On aperçoit ici toutes les subtilités de la grâce, et l’ordre nouveau de la charité, qui abaisse et relève. Là se trouve le centre des méditations d’une conscience qui n’a que soi et qui n’a que Dieu. Ce paradoxe est une donnée de la situation humaine. Car l’esprit en n’importe qui, et si faible qu’il se sente, n’en a pas moins le pouvoir de compter au delà de tout nombre et de franchir toute limite ; et, bien mieux, le pouvoir d’errer, inséparable du pouvoir de penser, implique la liberté, comme Descartes l’a vu, comme chacun le sent. Et la liberté est positivement surnaturelle, en ce sens qu’aucune représentation d’un objet mécanique ne peut en rendre l’idée. Ces notions jettent le philosophe en des travaux pénibles et toujours à refaire. On a assez dit que la conscience à l’épreuve, et devant un devoir sans ambiguïté, ou même dans la recherche de ce qui serait le mieux, considère aussitôt que la faute principale, et peut-être la seule, est de prononcer que l’homme est incapable de vouloir. En ces problèmes, qui sont eux-mêmes de volonté, la puissance de l’esprit se trouve menacée, et dans l’esprit même, par la puissance extérieure. Il s’agit toujours de choisir entre l’éternel César et la conscience libre. Et, puisque le poids de César ne fait pas question, il ne s’agit pas, en cet extrême du débat avec soi, de mesurer et contre-mesurer. L’entendement n’y sert point. Il faut choisir par générosité, comme parle Descartes, ou par charité, comme dit l’apôtre.
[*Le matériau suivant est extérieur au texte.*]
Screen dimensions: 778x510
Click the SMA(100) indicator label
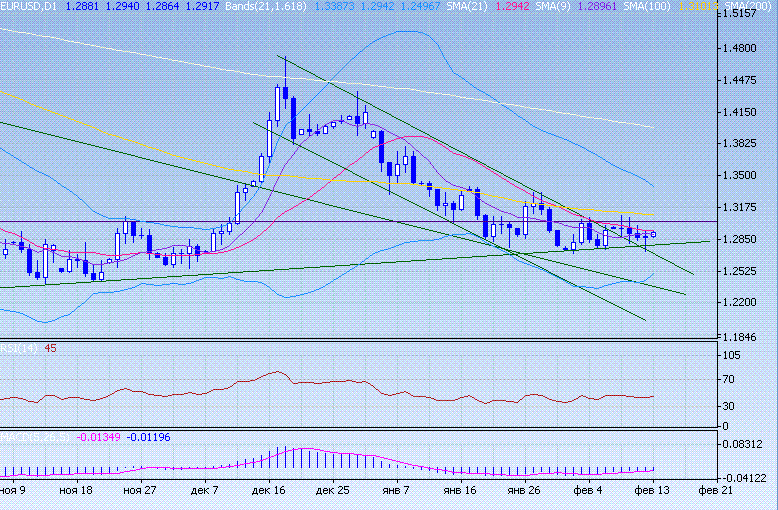647,6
Mais il faut bien de la réflexion pour n’y voir pas de différence. Le saint fait ce pas, par un sentiment juste de soi-même, et avec bonheur.
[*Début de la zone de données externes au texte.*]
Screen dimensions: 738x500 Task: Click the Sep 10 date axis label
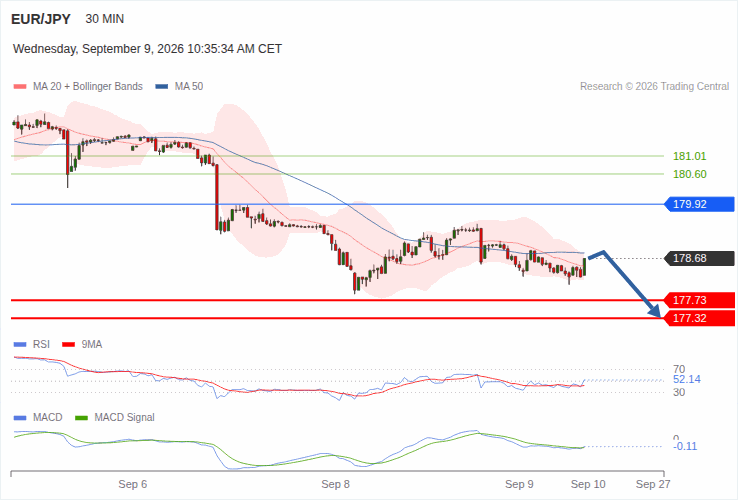click(588, 484)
Quand je dis que la religion est humaine et non inhumaine, je ne m’engage pas par là à l’expliquer toute. Je dis seulement qu’il faut y regarder avec attention, et que, plus on y regarde, plus on comprend que l’homme pensant devait arriver à ces subtilités d’abord étonnantes, mais qui toutes éclairent l’homme à lui-même. Descartes a certainement pensé que libre lui-même il adorait un Dieu libre. Cette condition peut être développée, pourvu qu’on ne se laisse pas reprendre par le mirage d’un entendement infini. Si l’esprit est libre, et si Dieu est esprit, il s’offre une grâce et un secours, qui n’est pas autre chose que la liberté même. Et dire qu’il faut mériter la grâce et qu’on ne la mérite jamais sans la grâce, c’est dire de la plus riche façon, et par le mot sans doute le plus beau, que nous nous affirmons libres, et que, par les données mêmes du problème, cette affirmation ne garantit rien ; elle n’est inépuisable que si l’on y croit ; et cette foi même, qui est la suprême foi et la seule foi, cette foi même est libre. La nature ne fournit point ; la nature ne marche point par la liberté une fois posée, de même que le courage de la veille ne sert pas pour le lendemain. Cette condition, en un sens abandonnée et sans secours, est pourtant tout secours et seul secours. Cette sorte de reprise de soi est continuelle dans la moindre de nos pensées. Tu te sauveras seul, telle et l’inspiration divine. C’est pourquoi Pascal, suivant en cela Descartes plus qu’il ne croit, veut un ordre au-dessus des esprits, qui sont eux-mêmes infiniment au-dessus des choses, et le nomme ordre de volonté ou de charité. L’amour, cette heureuse confiance, ne s’arrête donc pas à l’esprit suprême ; il bondit au delà et trouve sa propre notion. Le saint nous attend à ce troisième ciel.